The Secure DevOps Kit generates telemetry events from all stages that use automation, scripts, or extensions. The telemetry is routed to an Application Insights account where it’s processed through web jobs that integrate organization mapping information and then viewed on a Power BI dashboard. The telemetry supports a data-driven approach to agile development and DevOps by allowing us to make measured and accurate security improvement decisions in a continuous fashion. Cloud risk governance focuses on three primary views:

  • We can see adoption and usage of the DevOps Kit across the enterprise. These views give us a picture of the company’s secure DevOps maturity in the cloud.
  • We can view aggregate cloud-related risks across service lines. Aggregation of control failures for different cloud resource types helps us understand which areas of cloud use are leading to higher risk exposure for the company due to vulnerable configuration. This information can be used to target risk reduction.
  • We get visibility into common errors and challenges that developers face while using the kit. Information about errors and exceptions helps the Secure DevOps Kit team improve features and the user experience.

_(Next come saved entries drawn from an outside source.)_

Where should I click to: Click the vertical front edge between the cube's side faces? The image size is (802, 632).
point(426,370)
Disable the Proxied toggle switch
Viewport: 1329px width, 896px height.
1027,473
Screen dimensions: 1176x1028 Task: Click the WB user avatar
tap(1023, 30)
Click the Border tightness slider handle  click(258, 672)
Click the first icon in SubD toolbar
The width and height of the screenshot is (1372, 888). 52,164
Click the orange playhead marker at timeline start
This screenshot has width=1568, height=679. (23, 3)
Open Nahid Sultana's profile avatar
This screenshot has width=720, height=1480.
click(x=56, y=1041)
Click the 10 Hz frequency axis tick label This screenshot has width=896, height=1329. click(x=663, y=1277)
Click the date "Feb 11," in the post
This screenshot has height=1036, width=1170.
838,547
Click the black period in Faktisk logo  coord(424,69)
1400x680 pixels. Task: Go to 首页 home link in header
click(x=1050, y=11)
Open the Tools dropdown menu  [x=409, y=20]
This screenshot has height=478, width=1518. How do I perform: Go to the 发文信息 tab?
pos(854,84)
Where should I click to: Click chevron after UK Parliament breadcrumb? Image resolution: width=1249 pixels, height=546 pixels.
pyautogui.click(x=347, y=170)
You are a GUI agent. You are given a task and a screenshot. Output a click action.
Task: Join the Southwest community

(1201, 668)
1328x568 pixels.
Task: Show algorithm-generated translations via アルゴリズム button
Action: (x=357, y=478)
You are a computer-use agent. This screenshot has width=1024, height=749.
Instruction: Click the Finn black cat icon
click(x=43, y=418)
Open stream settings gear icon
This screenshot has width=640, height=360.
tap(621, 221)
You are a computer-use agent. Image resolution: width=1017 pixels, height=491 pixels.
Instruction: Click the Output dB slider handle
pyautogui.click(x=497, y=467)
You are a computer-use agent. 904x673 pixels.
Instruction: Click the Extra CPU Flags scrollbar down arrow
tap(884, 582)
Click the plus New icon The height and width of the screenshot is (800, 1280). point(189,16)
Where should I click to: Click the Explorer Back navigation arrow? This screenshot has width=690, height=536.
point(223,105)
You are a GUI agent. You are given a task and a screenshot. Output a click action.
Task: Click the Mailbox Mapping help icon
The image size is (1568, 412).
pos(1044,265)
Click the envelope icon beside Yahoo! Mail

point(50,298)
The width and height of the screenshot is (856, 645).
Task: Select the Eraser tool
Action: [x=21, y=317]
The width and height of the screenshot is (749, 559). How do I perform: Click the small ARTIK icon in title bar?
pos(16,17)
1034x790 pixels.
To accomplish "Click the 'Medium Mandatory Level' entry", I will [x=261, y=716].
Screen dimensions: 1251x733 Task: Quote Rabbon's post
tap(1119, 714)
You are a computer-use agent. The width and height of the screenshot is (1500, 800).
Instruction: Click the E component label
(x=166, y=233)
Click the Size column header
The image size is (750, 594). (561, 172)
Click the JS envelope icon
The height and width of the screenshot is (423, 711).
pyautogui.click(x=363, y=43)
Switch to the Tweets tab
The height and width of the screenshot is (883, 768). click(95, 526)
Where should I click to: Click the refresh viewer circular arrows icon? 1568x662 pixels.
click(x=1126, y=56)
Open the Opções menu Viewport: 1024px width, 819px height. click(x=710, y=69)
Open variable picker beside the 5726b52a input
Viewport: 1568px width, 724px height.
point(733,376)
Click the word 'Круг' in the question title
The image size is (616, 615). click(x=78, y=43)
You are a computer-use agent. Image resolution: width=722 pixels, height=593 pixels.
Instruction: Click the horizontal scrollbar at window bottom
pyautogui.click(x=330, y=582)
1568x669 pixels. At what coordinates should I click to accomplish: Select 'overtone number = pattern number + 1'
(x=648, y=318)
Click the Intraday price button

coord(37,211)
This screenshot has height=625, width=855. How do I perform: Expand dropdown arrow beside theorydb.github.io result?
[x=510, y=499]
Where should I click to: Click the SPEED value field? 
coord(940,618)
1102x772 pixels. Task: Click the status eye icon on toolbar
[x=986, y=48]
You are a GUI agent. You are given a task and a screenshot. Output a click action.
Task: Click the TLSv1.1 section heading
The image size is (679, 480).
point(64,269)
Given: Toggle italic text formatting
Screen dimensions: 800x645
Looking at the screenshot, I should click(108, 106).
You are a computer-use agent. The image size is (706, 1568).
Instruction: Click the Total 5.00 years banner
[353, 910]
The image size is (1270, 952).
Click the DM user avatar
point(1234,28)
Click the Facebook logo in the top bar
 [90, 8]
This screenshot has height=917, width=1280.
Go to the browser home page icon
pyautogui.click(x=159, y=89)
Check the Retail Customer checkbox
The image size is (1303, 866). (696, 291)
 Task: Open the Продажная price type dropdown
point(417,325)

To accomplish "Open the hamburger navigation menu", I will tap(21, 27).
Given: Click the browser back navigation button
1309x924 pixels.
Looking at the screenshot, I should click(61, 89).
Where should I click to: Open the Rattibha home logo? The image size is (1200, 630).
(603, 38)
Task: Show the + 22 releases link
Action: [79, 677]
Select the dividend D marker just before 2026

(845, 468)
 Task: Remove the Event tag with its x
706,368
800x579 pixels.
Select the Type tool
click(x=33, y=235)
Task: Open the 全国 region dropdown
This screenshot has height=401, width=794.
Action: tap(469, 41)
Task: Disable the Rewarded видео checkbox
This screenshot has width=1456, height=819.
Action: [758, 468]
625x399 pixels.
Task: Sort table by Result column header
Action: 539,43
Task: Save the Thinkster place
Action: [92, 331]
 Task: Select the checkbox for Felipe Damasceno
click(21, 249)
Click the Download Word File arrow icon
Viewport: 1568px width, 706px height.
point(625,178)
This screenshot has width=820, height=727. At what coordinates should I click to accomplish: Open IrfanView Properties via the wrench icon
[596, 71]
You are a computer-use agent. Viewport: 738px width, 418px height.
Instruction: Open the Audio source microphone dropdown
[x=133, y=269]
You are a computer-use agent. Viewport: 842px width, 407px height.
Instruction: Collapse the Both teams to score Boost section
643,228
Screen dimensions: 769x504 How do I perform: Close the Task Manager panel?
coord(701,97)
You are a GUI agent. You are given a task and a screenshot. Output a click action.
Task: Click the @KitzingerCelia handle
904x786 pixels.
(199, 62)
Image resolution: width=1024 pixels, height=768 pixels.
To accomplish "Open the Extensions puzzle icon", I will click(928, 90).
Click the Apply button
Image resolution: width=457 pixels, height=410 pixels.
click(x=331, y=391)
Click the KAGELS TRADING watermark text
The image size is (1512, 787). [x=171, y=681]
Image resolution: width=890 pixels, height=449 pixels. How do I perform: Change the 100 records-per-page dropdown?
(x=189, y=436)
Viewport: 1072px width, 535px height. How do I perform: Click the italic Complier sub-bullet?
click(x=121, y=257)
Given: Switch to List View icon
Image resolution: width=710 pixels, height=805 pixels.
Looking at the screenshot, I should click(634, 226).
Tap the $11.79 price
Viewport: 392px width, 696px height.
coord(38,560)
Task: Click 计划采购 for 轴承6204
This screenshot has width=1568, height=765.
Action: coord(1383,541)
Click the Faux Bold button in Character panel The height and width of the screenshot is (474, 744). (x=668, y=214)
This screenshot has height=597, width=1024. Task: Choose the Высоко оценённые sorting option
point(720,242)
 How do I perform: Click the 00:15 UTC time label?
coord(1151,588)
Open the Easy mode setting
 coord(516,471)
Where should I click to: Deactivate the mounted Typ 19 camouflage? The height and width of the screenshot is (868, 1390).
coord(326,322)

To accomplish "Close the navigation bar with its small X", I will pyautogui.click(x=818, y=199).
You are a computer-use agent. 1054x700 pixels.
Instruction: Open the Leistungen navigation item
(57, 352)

Using the Secure DevOps Kit in CSE

We’ve encouraged adoption of the Secure DevOps Kit within CSE for any of our business groups working in Azure. One such team is Field Mobility and Cloud Services (FMCS). The FMCS team, consisting of 200 developers, supports approximately 120 apps hosted in Azure. As part of the transition to DevOps, FMCS uses the Secure DevOps Kit to incorporate secure cloud development practices in the application life cycle. They have realized several benefits:

  • Reduced development time and money. The Secure DevOps Kit puts security best practices and tools at our fingertips. It saves our developers the time and effort of researching, cataloging, and implementing Azure security practices manually, and it provides a set of consistent security practices for them to follow.
  • Higher awareness of security. Because the Secure DevOps Kit builds security automation and best practices into the development process, our engineers are aware of security requirements and capabilities from the beginning of a project. Security has become an integral piece of the development process, rather than something that’s scrutinized near the end of the development cycle and might require significant re-work of solution components.
  • Easier transition to DevOps. FMCS is in the midst of transitioning to DevOps, and the Secure DevOps Kit has simplified that transition. By incorporating security automation in our toolset, we know that security is built in to the entire life cycle.
  • Simple processes for checking existing solutions. We’ve used the manual Service Validation and Testing (SVT) processes several times with existing projects to confirm that Azure security configuration is correct.
  • Convenient assurance checks and problem resolution. The OMS dashboards in the Secure DevOps Kit enable us to view security assurance across our app portfolio and see where attention is needed. The alert package helps us ensure that Azure resources security configuration drift is kept in check.

Planning for the future

  • Adoption schedule for CSE. At present, the Secure Dev Ops Kit has been used in over 25 percent of Microsoft IT Azure subscriptions. Our goal is to push adoption to over 75 percent by September 2017 and close to 100 percent by December 2017. So far, much of the adoption has been through our security governance program for applications that process critical company data. However, we’re increasingly encouraging teams to do due diligence on security regardless of data classification. We also want to drive teams to onboard continuous assurance features more rapidly to ensure sustained security in production environments.
  • External requests. The Secure DevOps Kit for Azure is available for external customers who may be interested in using our approach and tools to accelerate Azure adoption. Download the Secure DevOps Toolkit for Azure from Github:
    http://aka.ms/azsdkossdocs
  • Feature expansion. We’re working on a few features to help accelerate adoption. Future enhancements include the ability to remember user attestation for failed controls and the ability to allow access for other downstream systems through event hubs or webhooks.